<<<<

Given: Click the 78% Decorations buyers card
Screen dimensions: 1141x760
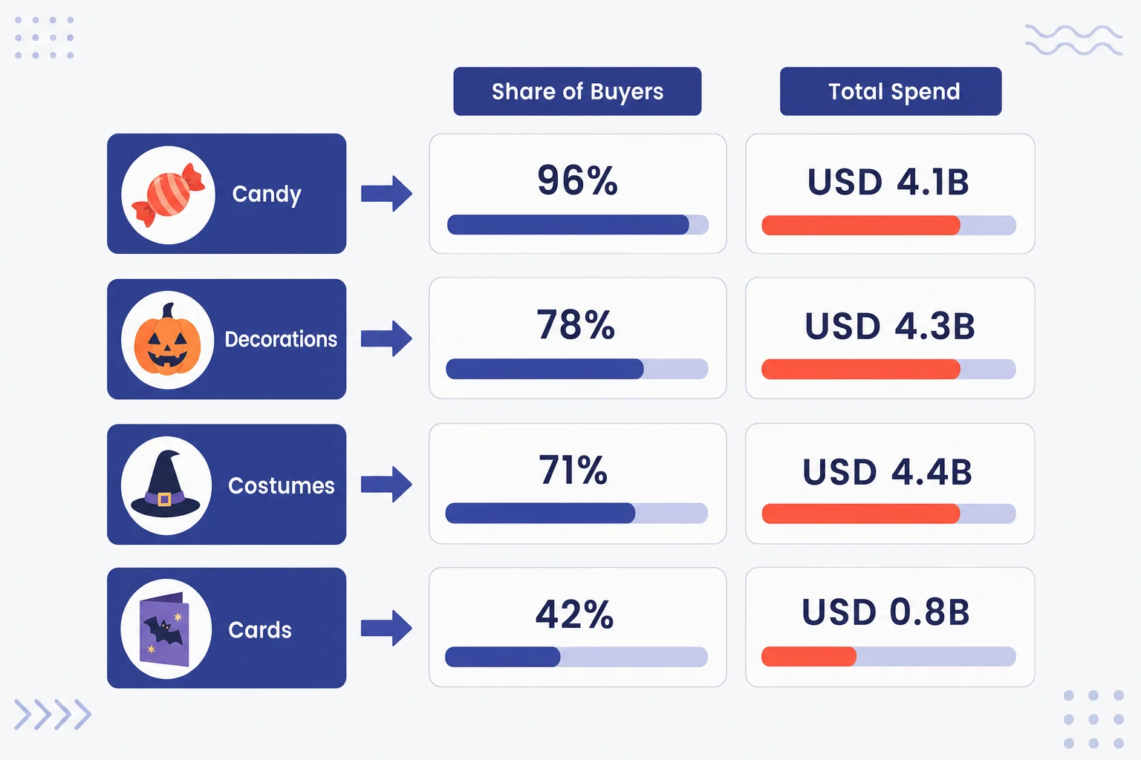Looking at the screenshot, I should [x=578, y=338].
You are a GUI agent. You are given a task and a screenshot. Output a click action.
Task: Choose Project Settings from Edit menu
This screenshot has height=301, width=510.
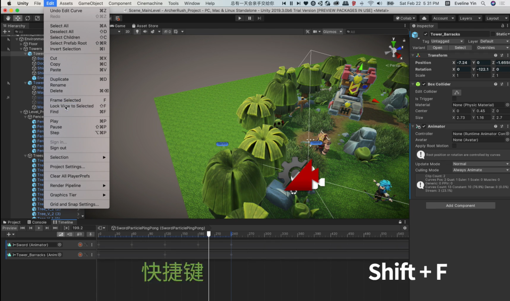[x=68, y=167]
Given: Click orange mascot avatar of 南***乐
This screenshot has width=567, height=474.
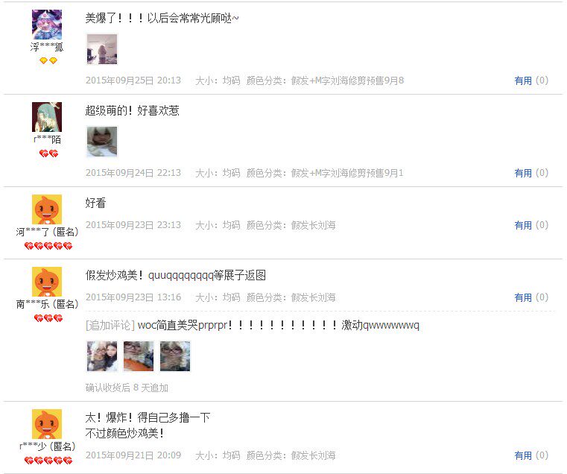Looking at the screenshot, I should tap(47, 282).
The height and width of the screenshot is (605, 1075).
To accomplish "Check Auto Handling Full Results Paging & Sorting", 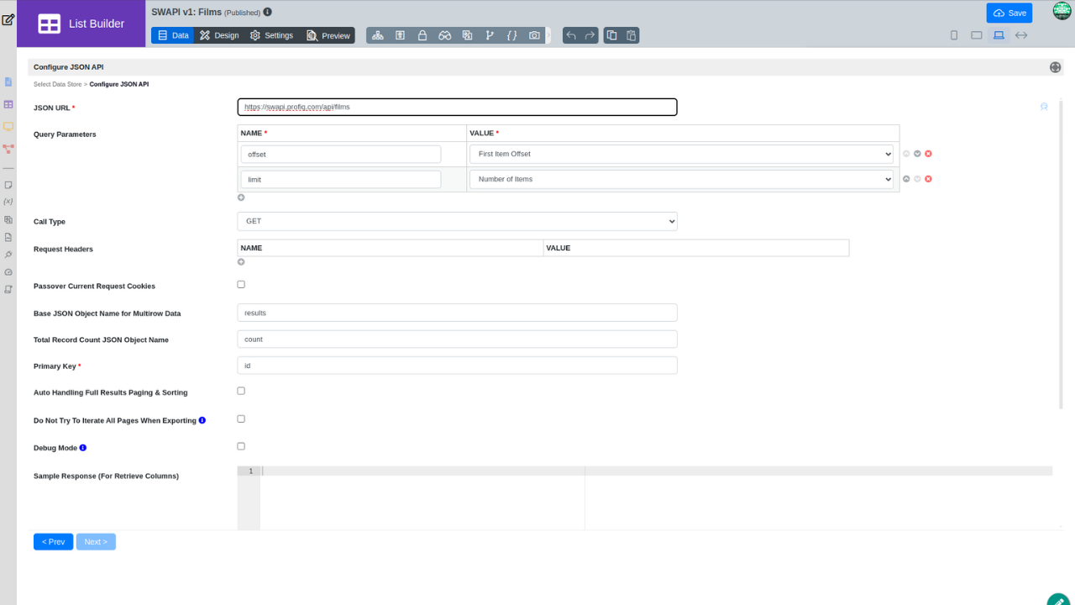I will tap(241, 391).
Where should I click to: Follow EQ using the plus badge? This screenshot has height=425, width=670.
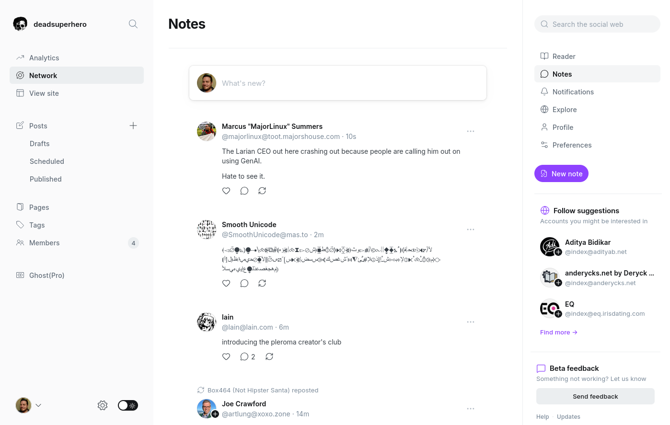coord(558,314)
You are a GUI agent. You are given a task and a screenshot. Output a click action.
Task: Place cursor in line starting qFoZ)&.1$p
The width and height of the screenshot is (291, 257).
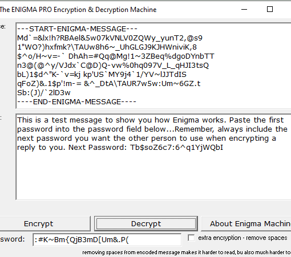pyautogui.click(x=108, y=84)
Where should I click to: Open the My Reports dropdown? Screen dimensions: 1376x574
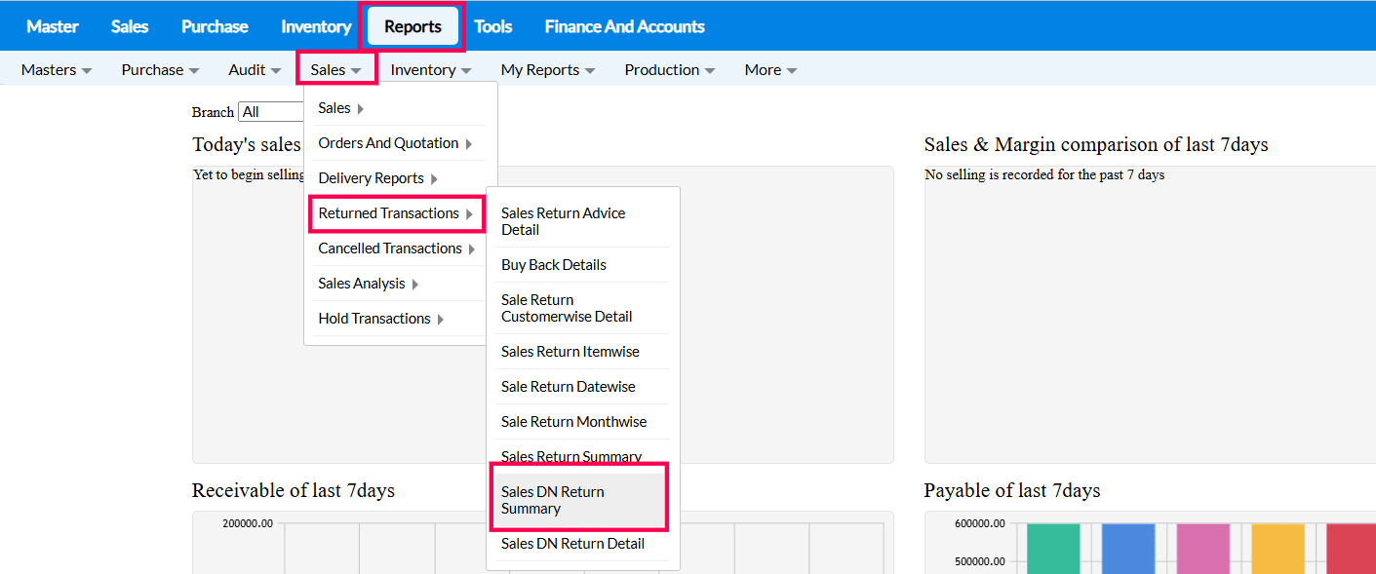(x=547, y=70)
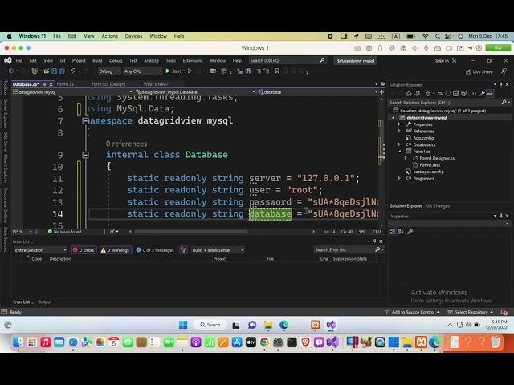This screenshot has height=385, width=514.
Task: Expand the Form1.cs node in Solution Explorer
Action: click(x=400, y=151)
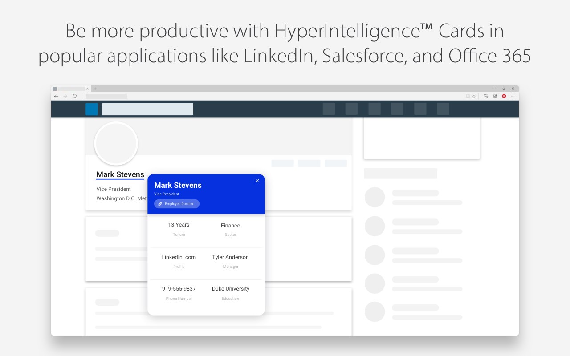The width and height of the screenshot is (570, 356).
Task: Click the LinkedIn blue logo square
Action: click(x=92, y=109)
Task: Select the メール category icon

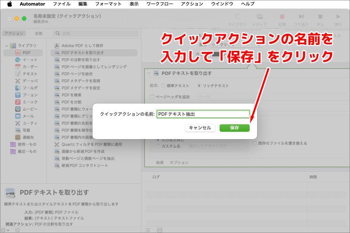Action: [18, 116]
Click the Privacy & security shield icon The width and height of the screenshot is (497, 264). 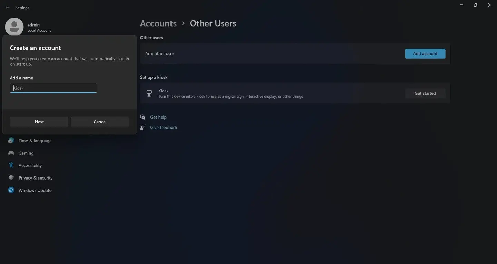[x=11, y=177]
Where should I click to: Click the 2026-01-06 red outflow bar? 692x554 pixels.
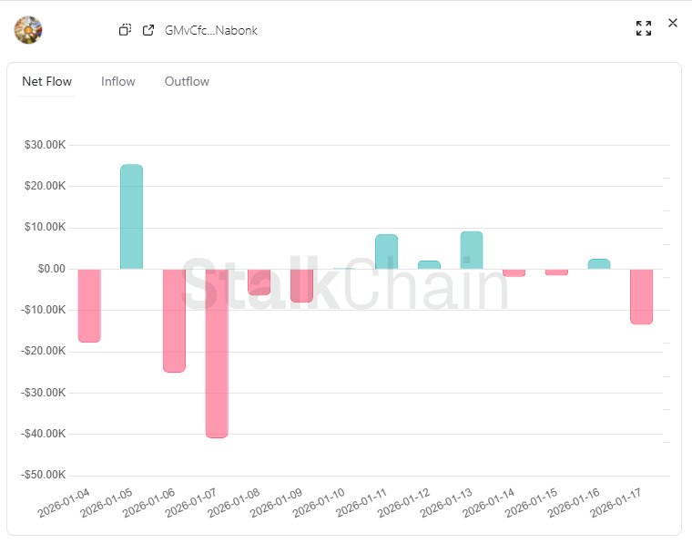coord(174,320)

>>>>

TASK INSTRUCTIONS:
Rewrite the lines from the first line through the one containing "Looking at the screenshot, I should [x=578, y=338].", both included, replacing "Decorations" with "Furnishings" and leaving everything else unchanged. Omit the pictures from your answer.

THE RESULT:
Given: Click the 78% Furnishings buyers card
Screen dimensions: 1141x760
Looking at the screenshot, I should [x=578, y=338].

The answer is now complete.